* **WHAT IS EXPECTED**: Each record must be retyped in full. No character may differ.

* **Stored data**:
Segment Open

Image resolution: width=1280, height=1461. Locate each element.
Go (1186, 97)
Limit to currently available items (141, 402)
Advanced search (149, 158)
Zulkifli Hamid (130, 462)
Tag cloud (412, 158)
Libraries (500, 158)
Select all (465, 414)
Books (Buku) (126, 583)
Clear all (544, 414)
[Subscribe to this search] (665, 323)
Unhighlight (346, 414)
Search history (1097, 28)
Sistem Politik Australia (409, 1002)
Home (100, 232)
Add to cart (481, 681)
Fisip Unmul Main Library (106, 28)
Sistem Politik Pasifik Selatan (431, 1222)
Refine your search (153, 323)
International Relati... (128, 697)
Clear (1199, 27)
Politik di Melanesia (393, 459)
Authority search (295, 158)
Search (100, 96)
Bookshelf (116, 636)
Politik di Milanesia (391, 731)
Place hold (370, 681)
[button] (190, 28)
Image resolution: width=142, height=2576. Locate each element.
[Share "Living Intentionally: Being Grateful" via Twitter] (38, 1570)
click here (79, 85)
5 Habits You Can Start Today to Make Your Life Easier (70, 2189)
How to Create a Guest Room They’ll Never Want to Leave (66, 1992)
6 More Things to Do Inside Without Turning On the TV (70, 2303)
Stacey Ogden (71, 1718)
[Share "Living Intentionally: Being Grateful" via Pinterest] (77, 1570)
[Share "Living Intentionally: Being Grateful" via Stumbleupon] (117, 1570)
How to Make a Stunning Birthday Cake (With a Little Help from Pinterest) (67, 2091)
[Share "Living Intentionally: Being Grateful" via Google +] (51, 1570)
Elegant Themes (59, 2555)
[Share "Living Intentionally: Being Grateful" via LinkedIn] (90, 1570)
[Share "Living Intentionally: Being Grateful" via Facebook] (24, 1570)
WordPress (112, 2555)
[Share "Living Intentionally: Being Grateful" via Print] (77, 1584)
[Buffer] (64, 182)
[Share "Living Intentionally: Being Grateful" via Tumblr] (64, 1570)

Segment Closed

* **EXERCISE SOLUTION**:
Image resolution: width=1280, height=1461. Locate each element.
Go (1186, 97)
Limit to currently available items (141, 402)
Advanced search (149, 158)
Zulkifli Hamid (130, 462)
Tag cloud (412, 158)
Libraries (500, 158)
Select all (465, 414)
Books (Buku) (126, 583)
Clear all (544, 414)
[Subscribe to this search] (665, 323)
Unhighlight (346, 414)
Search history (1097, 28)
Sistem Politik Australia (409, 1002)
Home (100, 232)
Add to cart (481, 681)
Fisip Unmul Main Library (106, 28)
Sistem Politik Pasifik Selatan (431, 1222)
Refine your search (153, 323)
International Relati... (128, 697)
Clear (1199, 27)
Politik di Melanesia (393, 459)
Authority search (295, 158)
Search (100, 96)
Bookshelf (116, 636)
Politik di Milanesia (391, 731)
Place hold (370, 681)
[button] (190, 28)
Image resolution: width=142, height=2576. Locate each element.
[Share "Living Intentionally: Being Grateful" via Twitter] (38, 1570)
click here (79, 85)
5 Habits You Can Start Today to Make Your Life Easier (70, 2189)
How to Create a Guest Room They’ll Never Want to Leave (66, 1992)
6 More Things to Do Inside Without Turning On the TV (70, 2303)
Stacey Ogden (71, 1718)
[Share "Living Intentionally: Being Grateful" via Pinterest] (77, 1570)
[Share "Living Intentionally: Being Grateful" via Stumbleupon] (117, 1570)
How to Make a Stunning Birthday Cake (With a Little Help from Pinterest) (67, 2091)
[Share "Living Intentionally: Being Grateful" via Google +] (51, 1570)
Elegant Themes (59, 2555)
[Share "Living Intentionally: Being Grateful" via LinkedIn] (90, 1570)
[Share "Living Intentionally: Being Grateful" via Facebook] (24, 1570)
WordPress (112, 2555)
[Share "Living Intentionally: Being Grateful" via Print] (77, 1584)
[Buffer] (64, 182)
[Share "Living Intentionally: Being Grateful" via Tumblr] (64, 1570)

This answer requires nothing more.